* **WRITTEN EXERCISE**: Render the items below as a Markdown table with two columns, Row and Line. Number each row and include every line except blank ones.

[Some records]
(begin)

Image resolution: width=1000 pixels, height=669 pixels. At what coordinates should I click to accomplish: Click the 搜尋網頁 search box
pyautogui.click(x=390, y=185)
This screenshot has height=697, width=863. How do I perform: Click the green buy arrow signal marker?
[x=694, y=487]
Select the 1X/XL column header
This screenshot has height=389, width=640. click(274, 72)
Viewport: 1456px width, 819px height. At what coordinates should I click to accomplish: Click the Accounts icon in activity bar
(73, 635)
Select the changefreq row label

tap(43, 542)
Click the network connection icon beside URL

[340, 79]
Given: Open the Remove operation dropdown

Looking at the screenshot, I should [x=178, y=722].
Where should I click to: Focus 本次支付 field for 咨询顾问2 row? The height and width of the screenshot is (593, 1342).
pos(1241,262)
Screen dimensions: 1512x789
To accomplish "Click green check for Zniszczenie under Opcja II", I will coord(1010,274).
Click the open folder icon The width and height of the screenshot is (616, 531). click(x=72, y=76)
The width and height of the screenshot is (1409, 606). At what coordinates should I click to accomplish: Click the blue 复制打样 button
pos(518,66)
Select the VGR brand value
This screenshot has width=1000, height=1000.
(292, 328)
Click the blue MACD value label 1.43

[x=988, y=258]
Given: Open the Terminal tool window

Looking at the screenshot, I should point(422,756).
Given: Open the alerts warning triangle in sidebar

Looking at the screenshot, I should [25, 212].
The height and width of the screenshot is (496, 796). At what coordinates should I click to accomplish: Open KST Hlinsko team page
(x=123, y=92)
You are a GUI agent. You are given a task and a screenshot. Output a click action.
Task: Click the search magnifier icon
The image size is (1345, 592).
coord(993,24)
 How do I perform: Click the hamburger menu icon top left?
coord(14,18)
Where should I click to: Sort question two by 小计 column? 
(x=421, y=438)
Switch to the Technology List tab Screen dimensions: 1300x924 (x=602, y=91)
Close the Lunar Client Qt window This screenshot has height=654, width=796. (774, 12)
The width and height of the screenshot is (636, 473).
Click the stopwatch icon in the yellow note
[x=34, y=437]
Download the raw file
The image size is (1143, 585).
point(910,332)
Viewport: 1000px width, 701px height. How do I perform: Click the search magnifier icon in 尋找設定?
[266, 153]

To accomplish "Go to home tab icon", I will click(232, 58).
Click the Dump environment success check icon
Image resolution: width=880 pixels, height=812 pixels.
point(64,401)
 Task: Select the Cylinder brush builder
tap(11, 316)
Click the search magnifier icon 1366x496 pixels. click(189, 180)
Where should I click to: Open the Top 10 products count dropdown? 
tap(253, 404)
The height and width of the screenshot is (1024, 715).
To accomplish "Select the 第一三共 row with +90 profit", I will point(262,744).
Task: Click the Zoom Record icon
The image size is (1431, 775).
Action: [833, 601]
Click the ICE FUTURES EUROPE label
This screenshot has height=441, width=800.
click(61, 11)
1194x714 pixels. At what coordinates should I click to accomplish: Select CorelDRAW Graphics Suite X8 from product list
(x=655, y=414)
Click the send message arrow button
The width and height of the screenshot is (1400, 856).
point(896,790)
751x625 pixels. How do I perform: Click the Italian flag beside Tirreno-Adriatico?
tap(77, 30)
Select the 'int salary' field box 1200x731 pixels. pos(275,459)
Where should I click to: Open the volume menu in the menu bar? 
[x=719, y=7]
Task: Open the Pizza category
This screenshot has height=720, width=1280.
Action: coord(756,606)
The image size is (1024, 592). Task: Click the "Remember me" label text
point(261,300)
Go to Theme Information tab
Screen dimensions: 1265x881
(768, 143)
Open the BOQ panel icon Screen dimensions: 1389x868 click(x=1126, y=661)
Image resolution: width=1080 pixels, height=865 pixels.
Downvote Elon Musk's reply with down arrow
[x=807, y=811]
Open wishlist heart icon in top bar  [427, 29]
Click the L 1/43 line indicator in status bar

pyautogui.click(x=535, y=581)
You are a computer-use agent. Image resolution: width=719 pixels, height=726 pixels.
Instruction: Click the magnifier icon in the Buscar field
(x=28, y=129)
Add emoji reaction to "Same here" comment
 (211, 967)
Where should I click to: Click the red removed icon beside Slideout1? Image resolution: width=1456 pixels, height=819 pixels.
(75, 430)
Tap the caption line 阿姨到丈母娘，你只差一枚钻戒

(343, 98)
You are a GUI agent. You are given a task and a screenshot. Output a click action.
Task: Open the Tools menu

(end)

* **SOLUTION FOR THIS PROBLEM**:
| Row | Line |
|---|---|
| 1 | Image resolution: width=1000 pixels, height=669 pixels. At what coordinates should I click to accomplish: Click the 搜尋網頁 search box |
| 2 | pyautogui.click(x=390, y=185) |
| 3 | This screenshot has height=697, width=863. How do I perform: Click the green buy arrow signal marker? |
| 4 | [x=694, y=487] |
| 5 | Select the 1X/XL column header |
| 6 | This screenshot has height=389, width=640. click(274, 72) |
| 7 | Viewport: 1456px width, 819px height. At what coordinates should I click to accomplish: Click the Accounts icon in activity bar |
| 8 | (73, 635) |
| 9 | Select the changefreq row label |
| 10 | tap(43, 542) |
| 11 | Click the network connection icon beside URL |
| 12 | [340, 79] |
| 13 | Given: Open the Remove operation dropdown |
| 14 | Looking at the screenshot, I should [x=178, y=722]. |
| 15 | Where should I click to: Focus 本次支付 field for 咨询顾问2 row? The height and width of the screenshot is (593, 1342). |
| 16 | pos(1241,262) |
| 17 | Screen dimensions: 1512x789 |
| 18 | To accomplish "Click green check for Zniszczenie under Opcja II", I will coord(1010,274). |
| 19 | Click the open folder icon The width and height of the screenshot is (616, 531). click(x=72, y=76) |
| 20 | The width and height of the screenshot is (1409, 606). At what coordinates should I click to accomplish: Click the blue 复制打样 button |
| 21 | pos(518,66) |
| 22 | Select the VGR brand value |
| 23 | This screenshot has width=1000, height=1000. |
| 24 | (292, 328) |
| 25 | Click the blue MACD value label 1.43 |
| 26 | [x=988, y=258] |
| 27 | Given: Open the Terminal tool window |
| 28 | Looking at the screenshot, I should point(422,756). |
| 29 | Given: Open the alerts warning triangle in sidebar |
| 30 | Looking at the screenshot, I should [25, 212]. |
| 31 | The height and width of the screenshot is (496, 796). At what coordinates should I click to accomplish: Open KST Hlinsko team page |
| 32 | (x=123, y=92) |
| 33 | You are a GUI agent. You are given a task and a screenshot. Output a click action. |
| 34 | Task: Click the search magnifier icon |
| 35 | The image size is (1345, 592). |
| 36 | coord(993,24) |
| 37 |  How do I perform: Click the hamburger menu icon top left? |
| 38 | coord(14,18) |
| 39 | Where should I click to: Sort question two by 小计 column?  |
| 40 | (x=421, y=438) |
| 41 | Switch to the Technology List tab Screen dimensions: 1300x924 (x=602, y=91) |
| 42 | Close the Lunar Client Qt window This screenshot has height=654, width=796. (774, 12) |
| 43 | The width and height of the screenshot is (636, 473). |
| 44 | Click the stopwatch icon in the yellow note |
| 45 | [x=34, y=437] |
| 46 | Download the raw file |
| 47 | The image size is (1143, 585). |
| 48 | point(910,332) |
| 49 | Viewport: 1000px width, 701px height. How do I perform: Click the search magnifier icon in 尋找設定? |
| 50 | [266, 153] |
| 51 | To accomplish "Go to home tab icon", I will click(232, 58). |
| 52 | Click the Dump environment success check icon |
| 53 | Image resolution: width=880 pixels, height=812 pixels. |
| 54 | point(64,401) |
| 55 |  Task: Select the Cylinder brush builder |
| 56 | tap(11, 316) |
| 57 | Click the search magnifier icon 1366x496 pixels. click(189, 180) |
| 58 | Where should I click to: Open the Top 10 products count dropdown?  |
| 59 | tap(253, 404) |
| 60 | The height and width of the screenshot is (1024, 715). |
| 61 | To accomplish "Select the 第一三共 row with +90 profit", I will point(262,744). |
| 62 | Task: Click the Zoom Record icon |
| 63 | The image size is (1431, 775). |
| 64 | Action: [833, 601] |
| 65 | Click the ICE FUTURES EUROPE label |
| 66 | This screenshot has height=441, width=800. |
| 67 | click(61, 11) |
| 68 | 1194x714 pixels. At what coordinates should I click to accomplish: Select CorelDRAW Graphics Suite X8 from product list |
| 69 | (x=655, y=414) |
| 70 | Click the send message arrow button |
| 71 | The width and height of the screenshot is (1400, 856). |
| 72 | point(896,790) |
| 73 | 751x625 pixels. How do I perform: Click the Italian flag beside Tirreno-Adriatico? |
| 74 | tap(77, 30) |
| 75 | Select the 'int salary' field box 1200x731 pixels. pos(275,459) |
| 76 | Where should I click to: Open the volume menu in the menu bar?  |
| 77 | [x=719, y=7] |
| 78 | Task: Open the Pizza category |
| 79 | This screenshot has height=720, width=1280. |
| 80 | Action: coord(756,606) |
| 81 | The image size is (1024, 592). Task: Click the "Remember me" label text |
| 82 | point(261,300) |
| 83 | Go to Theme Information tab |
| 84 | Screen dimensions: 1265x881 |
| 85 | (768, 143) |
| 86 | Open the BOQ panel icon Screen dimensions: 1389x868 click(x=1126, y=661) |
| 87 | Image resolution: width=1080 pixels, height=865 pixels. |
| 88 | Downvote Elon Musk's reply with down arrow |
| 89 | [x=807, y=811] |
| 90 | Open wishlist heart icon in top bar  [427, 29] |
| 91 | Click the L 1/43 line indicator in status bar |
| 92 | pyautogui.click(x=535, y=581) |
| 93 | You are a computer-use agent. Image resolution: width=719 pixels, height=726 pixels. |
| 94 | Instruction: Click the magnifier icon in the Buscar field |
| 95 | (x=28, y=129) |
| 96 | Add emoji reaction to "Same here" comment |
| 97 |  (211, 967) |
| 98 | Where should I click to: Click the red removed icon beside Slideout1? Image resolution: width=1456 pixels, height=819 pixels. |
| 99 | (75, 430) |
| 100 | Tap the caption line 阿姨到丈母娘，你只差一枚钻戒 |
| 101 | (343, 98) |
| 102 | You are a GUI agent. You are given a task and a screenshot. Output a click action. |
| 103 | Task: Open the Tools menu |